Chaque année, l’État engage des milliards d’euros pour promouvoir certains comportements économiques et sociaux. Cependant, certaines de ces initiatives révèlent des gouffres budgétaires apparents.
Des centaines de niches fiscales représentent des pertes significatives pour le Trésor Public, souvent sans résultats probants. Découvrons ensemble les 10 dispositifs les plus onéreux pour l'État.
Qu'est-ce qu'une niche fiscale ?
Une niche fiscale est un dispositif permettant aux contribuables de réduire leur imposition. Bien qu'elle entraîne un manque à gagner pour l'État, elle répond à des objectifs spécifiques, tels que la promotion de l'emploi, l'investissement immobilier, ou le soutien à des secteurs comme les économies d'énergie.
Le projet de loi de Finances 2025 souligne l'existence de près de 474 niches fiscales, accumulant un coût total supérieur à 85 milliards d’euros.
Le Top 10 des niches fiscales les plus coûteuses
Voici le classement des niches fiscales les plus onéreuses pour l'État :
1 - Le crédit d'impôt recherche (CIR)
Destiné à encourager les entreprises à investir dans la recherche et le développement, le CIR bénéficie à diverses entités, y compris celles reconnues comme jeunes entreprises innovantes. Le taux de réduction est de 30 % sur les premières 100 millions d’euros de dépenses, puis 5 % au-delà.
2 - Le crédit d'impôt pour l'emploi d'un salarié à domicile
Avec un coût d’environ 7 milliards d’euros, ce crédit d'impôt s'applique aux services à la personne, remboursant 50 % des dépenses jusqu'à 12 000 euros par an.
3 - L'abattement de 10 % sur les pensions de retraite
Depuis 1978, les retraités bénéficient d'une réduction de 10 % sur leur pension.
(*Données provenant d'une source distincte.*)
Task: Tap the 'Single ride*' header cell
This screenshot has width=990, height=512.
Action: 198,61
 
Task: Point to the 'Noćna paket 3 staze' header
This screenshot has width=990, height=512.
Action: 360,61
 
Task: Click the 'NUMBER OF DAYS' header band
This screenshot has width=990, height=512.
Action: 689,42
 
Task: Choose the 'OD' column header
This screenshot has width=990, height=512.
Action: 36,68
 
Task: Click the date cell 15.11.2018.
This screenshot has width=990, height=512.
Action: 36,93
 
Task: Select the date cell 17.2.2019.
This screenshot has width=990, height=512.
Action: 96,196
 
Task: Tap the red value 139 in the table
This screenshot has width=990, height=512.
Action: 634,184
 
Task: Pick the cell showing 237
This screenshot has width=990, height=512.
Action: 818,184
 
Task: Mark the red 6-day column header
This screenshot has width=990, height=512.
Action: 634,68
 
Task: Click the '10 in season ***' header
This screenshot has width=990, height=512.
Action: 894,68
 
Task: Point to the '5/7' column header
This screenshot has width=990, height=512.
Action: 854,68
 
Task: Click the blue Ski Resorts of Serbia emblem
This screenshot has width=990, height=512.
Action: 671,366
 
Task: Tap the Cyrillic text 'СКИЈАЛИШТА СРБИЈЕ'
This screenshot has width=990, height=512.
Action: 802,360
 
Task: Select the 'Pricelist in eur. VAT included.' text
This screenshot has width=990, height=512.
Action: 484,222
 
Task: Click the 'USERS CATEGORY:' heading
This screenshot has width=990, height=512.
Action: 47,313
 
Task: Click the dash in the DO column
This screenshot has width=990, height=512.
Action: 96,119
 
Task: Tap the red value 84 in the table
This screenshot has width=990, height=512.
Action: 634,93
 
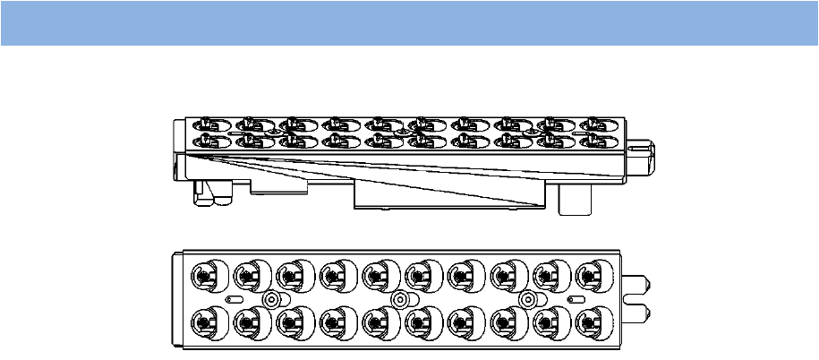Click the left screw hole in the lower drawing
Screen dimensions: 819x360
pyautogui.click(x=269, y=298)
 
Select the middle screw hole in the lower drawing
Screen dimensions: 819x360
pyautogui.click(x=399, y=298)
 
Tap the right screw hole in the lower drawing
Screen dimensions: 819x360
pyautogui.click(x=528, y=298)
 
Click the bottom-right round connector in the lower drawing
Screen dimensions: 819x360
pyautogui.click(x=592, y=321)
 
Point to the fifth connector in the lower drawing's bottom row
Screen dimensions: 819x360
pyautogui.click(x=378, y=321)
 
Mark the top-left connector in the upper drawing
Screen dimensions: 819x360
pyautogui.click(x=205, y=123)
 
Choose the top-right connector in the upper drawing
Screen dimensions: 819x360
pyautogui.click(x=594, y=123)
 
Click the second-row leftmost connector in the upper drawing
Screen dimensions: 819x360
pyautogui.click(x=205, y=140)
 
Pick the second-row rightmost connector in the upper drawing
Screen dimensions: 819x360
pyautogui.click(x=594, y=140)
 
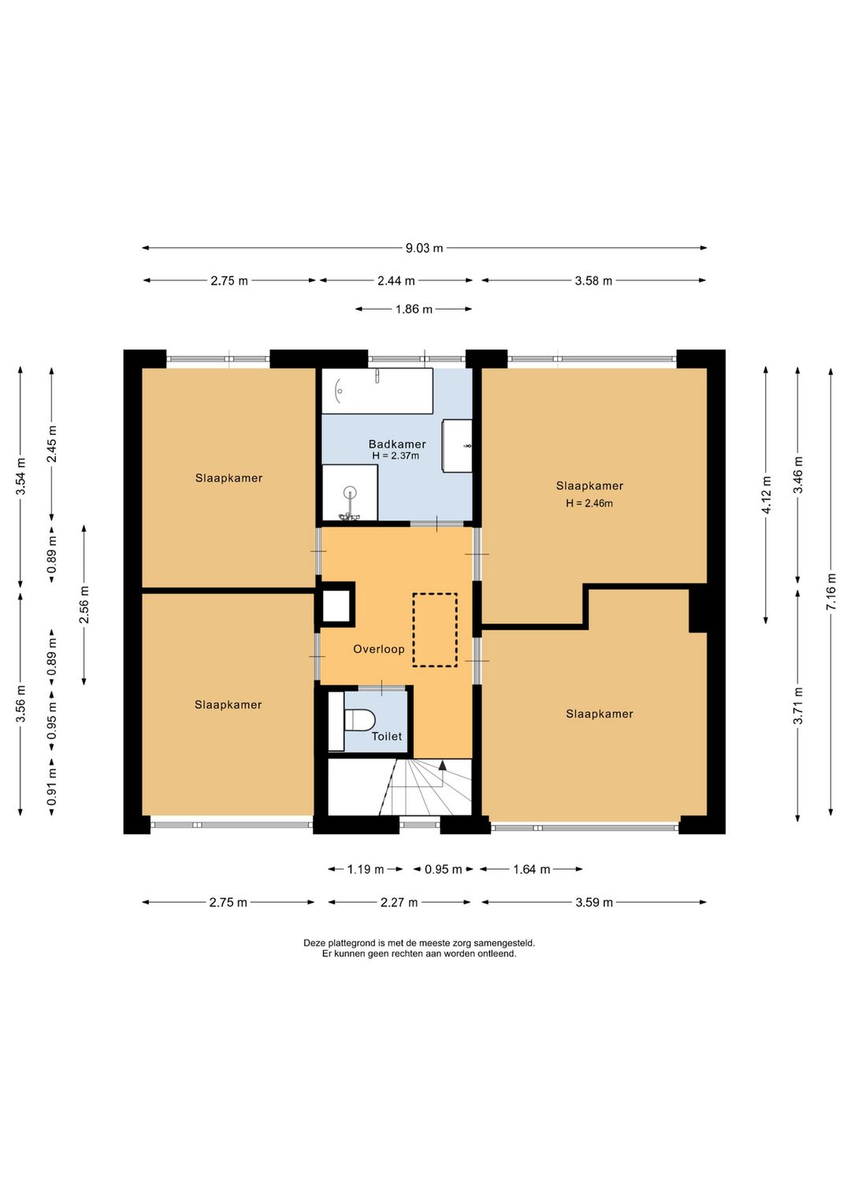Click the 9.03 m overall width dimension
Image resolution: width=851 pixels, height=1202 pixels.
pos(424,248)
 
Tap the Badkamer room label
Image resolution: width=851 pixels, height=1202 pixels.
pos(397,443)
Cependant, en raison d'un déficit budgétaire croissant, le gouvernement envisage de supprimer cet avantage, ce qui augmenterait les impôts des retraités avec des revenus modestes.
4 - L'exonération de l'épargne salariale
Permettant aux salariés de placer leur épargne via leur entreprise, cette exonération fiscale dépend de certaines conditions, facilitant les investissements à long terme.
5 - Le crédit d'impôt pour les frais de garde d'enfants
Ce crédit permet aux contribuables de récupérer 50 % des frais engagés pour garder des jeunes enfants, avec des plafonds spécifiques pour chaque situation familiale.
6 - La TVA réduite de 10 % sur certains travaux
Pour certains travaux d'amélioration dans l'immobilier, un taux réduit de TVA s'applique, bien que les matériaux achetés par les particuliers restent soumis au taux normal.
7 - L'exonération des prestations familiales et de l'AAH
Ces aides ne sont pas soumis à l'impôt, engendrant un coût d'environ 1,85 milliard d'euros pour l'État en 2024.
8 - L'exonération des heures supplémentaires
Les heures supplémentaires sont exonérées d'impôt jusqu'à un certain plafond, qui a été récemment élevé à 7500 euros par an, incitant ainsi à la réalisation d'heures additionnelles.
9 - La réduction d'impôt pour les dons aux associations
Les contribuables qui font des dons à des œuvres caritatives peuvent bénéficier d'une réduction d'impôt substantielle, allant de 66 % à 75 % du montant versé.
10 - Les investissements locatifs en Duflot et Pinel
Ces dispositifs, bien que se terminant prochainement, ont coûté à l'État environ 1,2 milliard d'euros par an. Ils ont été critiqués pour leur faible efficacité en matière d'accès au logement.
Les niches fiscales représentent des outils essentiels dans la politique économique et sociale de l'État, mais elles génèrent également un coût budgétaire considérable. Annuellement, plus de 80 milliards d’euros échappent aux caisses publiques sous différentes formes d’exonération. Bien que certaines visent l'intérêt général, d'autres soulèvent des interrogations quant à leur efficacité ou leur équité. Ces questions font l'objet de débats critiques et de rapports d'évaluation réguliers.